Selon l’article 964 du code de procédure civile, qui concerne le prononcé de l'irrecevabilité de l'appel en application de l'article 963, les magistrats peuvent statuer sans débat, « à moins que les parties aient été convoquées ou citées à comparaître à une audience »
Puis, « saisis dans un délai de quinze jours suivant leur décision, ils rapportent, en cas d'erreur, l'irrecevabilité, sans débat. Le délai de recours contre la décision d'irrecevabilité court à compter de la notification de la décision qui refuse de la rapporter ».
L’article 964 du code de procédure civile prévoit ensuite une procédure différente selon le magistrat qui a prononcé l’irrecevabilité et qui a refusé de la rapporter puisque :
  • si « la décision d’irrecevabilité est prononcée par le président de la chambre ou le magistrat désigné par le premier président ou le conseiller de la mise en état, elle peut faire l'objet d'un déféré, devant la cour d’appel dans les conditions prévues par les articles 916 » du code de procédure civile.

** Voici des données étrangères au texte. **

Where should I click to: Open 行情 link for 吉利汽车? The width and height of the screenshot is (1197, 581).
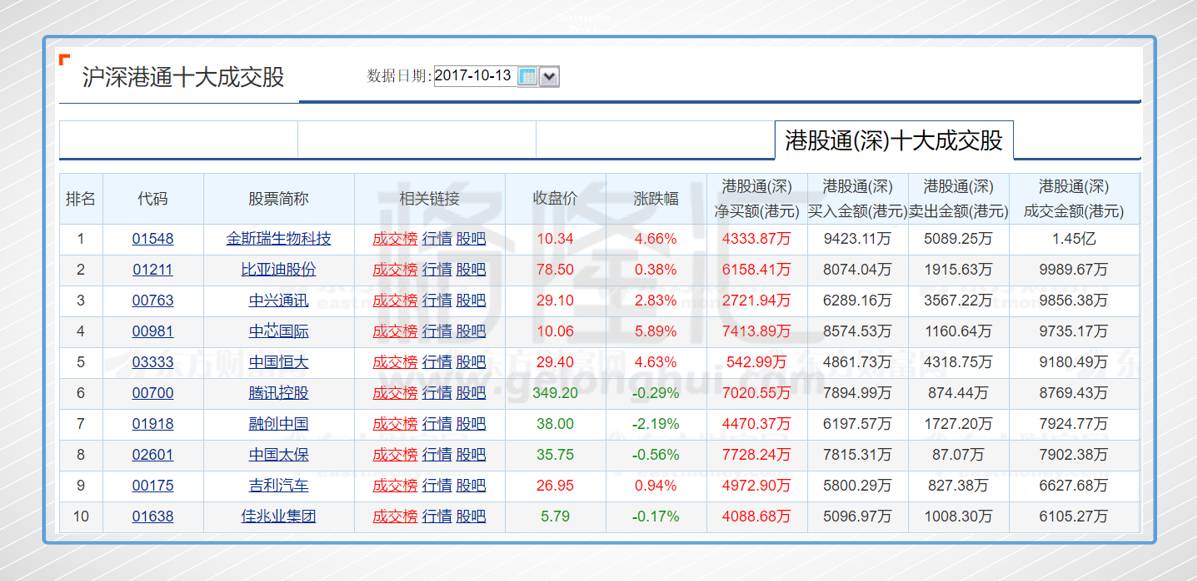(x=437, y=486)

Dans cette configuration, une requête doit être remise au greffe dans les quinze jours de la date de la décision puisqu’elle statue sur une fin de non-recevoir tirée de l'irrecevabilité de l'appel, selon l’article 916 du code de procédure civile ;
  • si elle « émane du premier président, la décision peut faire l'objet du recours ouvert contre les décisions de la juridiction », c’est-à-dire, en théorie, d’un pourvoi en cassation. En effet, les ordonnances du premier président de la cour d’appel sont, hormis pour celles visées par l’article 525-2 du code de procédure civile, susceptibles d’être frappées d’un pourvoi puisqu’elles sont rendues en dernier ressort (article 605 du code de procédure civile), mettant dès lors fin à l’instance.
De fait, l’article 605 du code de procédure civile, visé par l’arrêt, dispose que « le pourvoi en cassation n'est ouvert qu'à l'encontre de jugements rendus en dernier ressort » : ce qui, combiné à la dernière phrase du septième alinéa de l’article 964 qui précise que « le délai de recours contre la décision d'irrecevabilité court à compter de la notification de la décision qui refuse de la rapporter », rendait tout pourvoi impossible, le rapport n’ayant pas été sollicité.  

 
En définitive, avec les précautions nécessaires à la systématisation juridique, s’il est possible de voir dans  l’arrêt du 11 mai, une volonté de modération concernant l’irrecevabilité de l’appel comme sanction du non-acquittement du timbre fiscal, il est également permis de voir, dans l’arrêt du 27 septembre, un rappel de la rigueur entourant cette exigence  procédurale.